In this hyperconnected world we live in, it’s easier than ever to send feedback to the companies we patronize. But just because businesses offer more ways to get in touch doesn’t mean they’re poring over every comment. According to a 2020 survey from Productboard, 90% of companies fail to successfully capture feedback from all channels while a third have no feedback-capturing process whatsoever.

Varun Sharma became very aware of this while leading customer success efforts at LinkedIn, analytics software firm Amplitude, and startup Scale AI. Product and customer experience teams were struggling to use customer feedback to make decisions despite their best efforts, Sharma says.

So, in 2020, Sharma recruited his brother, Arnav Sharma, to build a tool that might help solve the customer feedback headaches firms were experiencing. Conveniently, Arnav had software engineering experience, having worked as a developer at Uber for three years.

“Customer interactions are a precious, yet immensely underutilized, data set for all enterprises,” Varun told TechCrunch. “If they’re unlocked meaningfully, they can build best-in-class products and drive business growth.”

Over the years, Varun and Arnav’s tool expanded into a platform, Enterpret, that connects to various feedback sources and applies algorithms to extract insights. Enterpret can highlight overarching themes and emerging problems in customer comments, and assist teams in figuring out things such as what products to build.

Enterpret
Enterpret’s dashboard. Image Credits:Enterpret

“Enterpret is able to pull in all customer interactions of a company in real time, like sales calls, support tickets, survey responses, X threads, and app reviews, give them a quantifiable structure, and then join the output with product usage and revenue data of the company to operationalize decision making,” Varun said.

Companies can define rules to scrub scraped data of personally identifiable information, including IP addresses and names. Varun says that, to comply with GDPR, Enterpret doesn’t maintain control over customers’ data.

Varun added that customers like Canva and Monday.com are also using Enterpret, which has analyzed millions of pieces of customer feedback to date, to detect early signs of churn and validate — or disprove, as the case may be — product hypotheses.

Enterpret isn’t without competitors in the space, like ScopeAI, acquired by Observe.AI in 2021 for its technology that helps companies analyze customer feedback.

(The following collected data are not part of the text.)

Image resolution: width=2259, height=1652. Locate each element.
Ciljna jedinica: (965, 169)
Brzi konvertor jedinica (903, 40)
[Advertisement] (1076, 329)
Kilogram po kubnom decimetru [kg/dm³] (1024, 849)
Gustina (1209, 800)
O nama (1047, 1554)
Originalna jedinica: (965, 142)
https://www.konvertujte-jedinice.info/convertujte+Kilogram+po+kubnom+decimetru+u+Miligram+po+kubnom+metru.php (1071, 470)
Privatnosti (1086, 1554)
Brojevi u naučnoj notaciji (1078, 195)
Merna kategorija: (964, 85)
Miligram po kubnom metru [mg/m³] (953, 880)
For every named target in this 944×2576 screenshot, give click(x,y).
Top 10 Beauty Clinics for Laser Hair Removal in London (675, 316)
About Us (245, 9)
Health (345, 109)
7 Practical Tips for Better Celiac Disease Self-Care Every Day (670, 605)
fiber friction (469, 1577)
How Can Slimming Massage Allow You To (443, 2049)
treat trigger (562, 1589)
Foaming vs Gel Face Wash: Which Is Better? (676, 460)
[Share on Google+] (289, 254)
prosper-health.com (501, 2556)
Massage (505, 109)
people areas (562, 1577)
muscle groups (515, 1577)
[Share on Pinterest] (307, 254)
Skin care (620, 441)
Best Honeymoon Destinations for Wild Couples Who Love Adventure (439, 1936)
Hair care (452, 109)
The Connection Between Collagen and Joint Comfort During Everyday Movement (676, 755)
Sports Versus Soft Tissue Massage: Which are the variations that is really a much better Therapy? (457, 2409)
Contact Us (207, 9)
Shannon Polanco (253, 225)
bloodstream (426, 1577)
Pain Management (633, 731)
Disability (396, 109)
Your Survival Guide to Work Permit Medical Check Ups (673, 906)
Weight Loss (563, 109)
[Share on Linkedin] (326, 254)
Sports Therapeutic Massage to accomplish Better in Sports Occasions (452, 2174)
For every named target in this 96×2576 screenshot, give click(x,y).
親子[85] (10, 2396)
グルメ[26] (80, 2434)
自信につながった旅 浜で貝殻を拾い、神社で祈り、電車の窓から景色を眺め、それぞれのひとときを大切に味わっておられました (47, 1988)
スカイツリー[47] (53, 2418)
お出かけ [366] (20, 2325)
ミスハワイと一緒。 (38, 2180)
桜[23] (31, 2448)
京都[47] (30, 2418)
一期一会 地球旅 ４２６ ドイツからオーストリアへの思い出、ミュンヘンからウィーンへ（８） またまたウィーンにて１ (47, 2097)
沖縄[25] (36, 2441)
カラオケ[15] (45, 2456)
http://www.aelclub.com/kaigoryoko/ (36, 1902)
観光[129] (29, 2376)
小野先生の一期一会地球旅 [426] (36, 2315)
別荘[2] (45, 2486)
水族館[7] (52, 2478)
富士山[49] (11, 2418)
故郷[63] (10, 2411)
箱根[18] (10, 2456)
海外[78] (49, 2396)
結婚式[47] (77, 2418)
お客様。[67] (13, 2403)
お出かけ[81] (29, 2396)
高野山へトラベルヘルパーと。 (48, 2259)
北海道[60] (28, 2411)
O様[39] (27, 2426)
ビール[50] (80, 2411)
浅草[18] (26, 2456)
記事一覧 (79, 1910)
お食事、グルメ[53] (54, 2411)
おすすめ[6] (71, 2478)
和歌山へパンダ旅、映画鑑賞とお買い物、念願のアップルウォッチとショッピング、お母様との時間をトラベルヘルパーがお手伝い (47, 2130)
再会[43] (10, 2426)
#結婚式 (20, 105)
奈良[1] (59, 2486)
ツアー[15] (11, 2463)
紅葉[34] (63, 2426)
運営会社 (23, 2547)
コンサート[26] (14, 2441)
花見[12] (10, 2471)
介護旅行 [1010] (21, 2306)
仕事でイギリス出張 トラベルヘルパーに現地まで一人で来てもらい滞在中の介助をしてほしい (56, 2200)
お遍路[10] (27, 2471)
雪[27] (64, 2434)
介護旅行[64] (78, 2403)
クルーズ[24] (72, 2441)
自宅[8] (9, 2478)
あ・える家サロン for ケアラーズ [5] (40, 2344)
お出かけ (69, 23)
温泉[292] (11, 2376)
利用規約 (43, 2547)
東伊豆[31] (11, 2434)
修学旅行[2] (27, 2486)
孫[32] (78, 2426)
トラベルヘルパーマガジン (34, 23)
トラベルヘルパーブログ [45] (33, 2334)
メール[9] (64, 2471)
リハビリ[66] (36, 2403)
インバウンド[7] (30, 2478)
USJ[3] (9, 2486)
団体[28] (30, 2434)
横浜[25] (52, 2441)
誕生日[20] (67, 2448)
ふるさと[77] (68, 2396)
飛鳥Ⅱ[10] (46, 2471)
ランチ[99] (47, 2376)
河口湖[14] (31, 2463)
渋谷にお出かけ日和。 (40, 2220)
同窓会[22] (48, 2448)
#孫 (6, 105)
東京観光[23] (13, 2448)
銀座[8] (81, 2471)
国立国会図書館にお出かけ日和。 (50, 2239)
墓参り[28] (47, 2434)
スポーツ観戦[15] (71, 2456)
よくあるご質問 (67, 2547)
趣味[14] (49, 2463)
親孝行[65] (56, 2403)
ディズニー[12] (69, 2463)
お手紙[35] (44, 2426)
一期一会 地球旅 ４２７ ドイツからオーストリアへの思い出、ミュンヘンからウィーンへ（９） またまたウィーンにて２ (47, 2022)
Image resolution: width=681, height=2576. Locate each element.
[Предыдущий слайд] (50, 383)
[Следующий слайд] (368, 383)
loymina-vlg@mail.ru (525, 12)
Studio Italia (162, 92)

Another rival, Zendesk-owned Klaus, automatically categorizes and scores customer interactions.

San Francisco-based Enterpret’s strategy seems to be working well, though — or at least, well enough to double the startup’s annual recurring revenue (ARR) between May and now. Varun says that Enterpret’s contract value has doubled over the past 12 months, and the company recently closed a $20.8 million Series A round.

“Our ARR is in the seven figures,” Varun added. “The momentum is strong. We decided to raise capital to support the growth.”

The near-term plan is to put the cash from the Series A, which was led by Canaan Partners with participation from Kleiner Perkins, Peak XV Partners, Wing Ventures, and Recall Capital, on hiring and product R&D, Varun says. Enterpret’s raised a total of $25 million to date.

“Enterpret’s ambitious vision is rooted in the realization that customer feedback is the most valuable data set of any company,” Varun said. “Our mission is to build the platform for all companies that aspire to be customer-centric.”